[PETIKAN TEKS]
———

Bahkan meski di sebelah klinik Bu In sudah berdiri klinik dokter gigi baru,
pelanggan setianya yang sudah “kadung krasan” (terlanjur nyaman) tetap
memilih memeriksakan giginya di klinik Bu In—termasuk saya.
Meski begitu, tidak semua
keramahan pelayanan berkonotasi positif. Ada juga jenis keramahan pelayanan
yang menjengkelkan, misalnya di toko-toko swalayan berjejaring. Di toko-toko semacam itu, keramahan pelayanan yang kita
terima terasa seperti sebuah “basa-basi sistematis”. Sebagai pelanggan, kita
hampir selalu mendapatkan keramahan dan basa basi yang sama di toko-toko
serupa. Alih-alih merasa nyaman, kita bisa dibuat ilfil karena
pertanyaan-pertanyaan seperti: “Kartu membernya ada?” “Kembaliannya
permen, ya?” “Kembaliannya mau disumbangkan?” “Terima kasih sudah
berbelanja di sini...” “Dimulai dari nol, ya...”

———

[BAHAN YANG DIBERIKAN]
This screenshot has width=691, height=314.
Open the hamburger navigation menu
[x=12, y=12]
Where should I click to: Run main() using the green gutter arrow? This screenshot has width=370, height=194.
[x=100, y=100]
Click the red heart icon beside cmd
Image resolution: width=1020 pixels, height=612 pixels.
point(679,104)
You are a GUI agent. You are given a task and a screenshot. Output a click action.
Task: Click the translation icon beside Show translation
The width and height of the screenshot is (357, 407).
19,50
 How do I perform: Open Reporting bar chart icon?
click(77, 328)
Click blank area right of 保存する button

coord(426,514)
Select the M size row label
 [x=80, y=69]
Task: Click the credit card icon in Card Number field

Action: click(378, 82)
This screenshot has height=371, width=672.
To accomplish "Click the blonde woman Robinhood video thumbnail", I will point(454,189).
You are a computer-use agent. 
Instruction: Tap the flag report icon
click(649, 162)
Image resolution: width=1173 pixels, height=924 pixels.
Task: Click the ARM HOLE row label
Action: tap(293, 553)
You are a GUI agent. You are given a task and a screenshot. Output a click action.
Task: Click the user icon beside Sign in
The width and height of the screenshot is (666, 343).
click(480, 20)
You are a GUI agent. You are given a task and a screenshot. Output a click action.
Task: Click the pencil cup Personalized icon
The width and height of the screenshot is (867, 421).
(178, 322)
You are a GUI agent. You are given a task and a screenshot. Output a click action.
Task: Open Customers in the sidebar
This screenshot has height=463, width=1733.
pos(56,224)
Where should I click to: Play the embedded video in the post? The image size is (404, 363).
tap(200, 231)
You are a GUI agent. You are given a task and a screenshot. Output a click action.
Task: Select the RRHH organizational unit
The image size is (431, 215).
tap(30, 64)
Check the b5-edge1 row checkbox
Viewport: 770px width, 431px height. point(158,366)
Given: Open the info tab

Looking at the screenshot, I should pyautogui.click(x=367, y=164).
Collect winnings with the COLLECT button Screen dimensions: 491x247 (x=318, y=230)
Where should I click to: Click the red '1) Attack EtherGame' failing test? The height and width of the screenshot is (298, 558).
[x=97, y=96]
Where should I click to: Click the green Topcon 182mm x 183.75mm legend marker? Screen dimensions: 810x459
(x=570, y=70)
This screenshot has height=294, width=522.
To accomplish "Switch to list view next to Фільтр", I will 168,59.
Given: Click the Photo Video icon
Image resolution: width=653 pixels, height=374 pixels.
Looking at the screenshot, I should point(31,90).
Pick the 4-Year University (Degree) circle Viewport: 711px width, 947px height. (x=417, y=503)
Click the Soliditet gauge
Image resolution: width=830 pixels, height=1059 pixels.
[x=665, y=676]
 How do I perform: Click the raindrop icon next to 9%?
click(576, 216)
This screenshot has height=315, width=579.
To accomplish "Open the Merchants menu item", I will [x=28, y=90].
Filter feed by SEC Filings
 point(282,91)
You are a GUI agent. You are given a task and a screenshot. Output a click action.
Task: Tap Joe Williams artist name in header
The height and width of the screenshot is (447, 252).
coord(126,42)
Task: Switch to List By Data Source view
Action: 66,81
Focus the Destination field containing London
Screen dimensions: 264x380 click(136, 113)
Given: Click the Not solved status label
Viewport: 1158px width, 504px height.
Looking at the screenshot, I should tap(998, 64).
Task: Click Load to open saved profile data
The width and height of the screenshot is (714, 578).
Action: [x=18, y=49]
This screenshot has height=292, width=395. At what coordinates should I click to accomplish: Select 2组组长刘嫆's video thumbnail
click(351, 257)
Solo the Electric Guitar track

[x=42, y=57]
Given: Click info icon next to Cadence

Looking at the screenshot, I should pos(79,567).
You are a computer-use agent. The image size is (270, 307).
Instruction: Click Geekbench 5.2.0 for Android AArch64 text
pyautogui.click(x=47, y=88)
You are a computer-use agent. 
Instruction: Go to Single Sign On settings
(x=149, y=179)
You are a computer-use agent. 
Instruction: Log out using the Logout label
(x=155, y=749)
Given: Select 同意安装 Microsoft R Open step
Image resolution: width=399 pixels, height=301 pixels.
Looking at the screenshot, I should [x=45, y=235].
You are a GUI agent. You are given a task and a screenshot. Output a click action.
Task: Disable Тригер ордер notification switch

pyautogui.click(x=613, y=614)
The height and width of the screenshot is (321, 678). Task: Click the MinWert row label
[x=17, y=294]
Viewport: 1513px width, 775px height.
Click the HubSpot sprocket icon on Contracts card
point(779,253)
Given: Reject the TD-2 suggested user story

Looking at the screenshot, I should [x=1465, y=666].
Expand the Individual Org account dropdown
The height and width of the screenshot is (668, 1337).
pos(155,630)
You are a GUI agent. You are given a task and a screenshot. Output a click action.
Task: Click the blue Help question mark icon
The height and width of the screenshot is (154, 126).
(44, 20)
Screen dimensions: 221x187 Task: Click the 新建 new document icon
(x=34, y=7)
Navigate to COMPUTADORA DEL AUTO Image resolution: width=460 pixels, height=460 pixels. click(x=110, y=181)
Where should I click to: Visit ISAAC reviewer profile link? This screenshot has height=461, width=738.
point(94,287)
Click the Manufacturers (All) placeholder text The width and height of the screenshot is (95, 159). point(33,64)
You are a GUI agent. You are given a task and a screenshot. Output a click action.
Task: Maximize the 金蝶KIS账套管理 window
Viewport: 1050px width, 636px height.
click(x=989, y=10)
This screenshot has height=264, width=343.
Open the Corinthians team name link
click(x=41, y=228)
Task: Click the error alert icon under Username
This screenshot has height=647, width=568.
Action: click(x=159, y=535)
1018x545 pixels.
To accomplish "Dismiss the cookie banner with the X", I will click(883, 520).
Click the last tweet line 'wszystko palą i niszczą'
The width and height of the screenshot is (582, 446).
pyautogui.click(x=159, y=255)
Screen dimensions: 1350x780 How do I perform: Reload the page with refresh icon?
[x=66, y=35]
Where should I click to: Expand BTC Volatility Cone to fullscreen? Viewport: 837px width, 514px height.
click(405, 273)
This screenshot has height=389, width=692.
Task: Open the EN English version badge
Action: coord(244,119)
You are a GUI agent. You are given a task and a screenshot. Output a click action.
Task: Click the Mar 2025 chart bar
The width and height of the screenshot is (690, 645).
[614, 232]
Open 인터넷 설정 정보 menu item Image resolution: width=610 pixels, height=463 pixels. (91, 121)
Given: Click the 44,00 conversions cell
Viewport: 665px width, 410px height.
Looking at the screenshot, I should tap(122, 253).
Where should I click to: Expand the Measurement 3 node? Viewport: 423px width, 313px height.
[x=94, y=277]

———

[TUJUAN LATIHAN]
Kembalikan bagian petikan teks tentang keramahan pelayanan di atas yang terletak antara “Bahkan meski di” dan “Bu In—termasuk saya.”, termasuk kedua batas itu, tanpa mengubah satu kata pun.

[HASIL LATIHAN]
Bahkan meski di sebelah klinik Bu In sudah berdiri klinik dokter gigi baru,
pelanggan setianya yang sudah “kadung krasan” (terlanjur nyaman) tetap
memilih memeriksakan giginya di klinik Bu In—termasuk saya.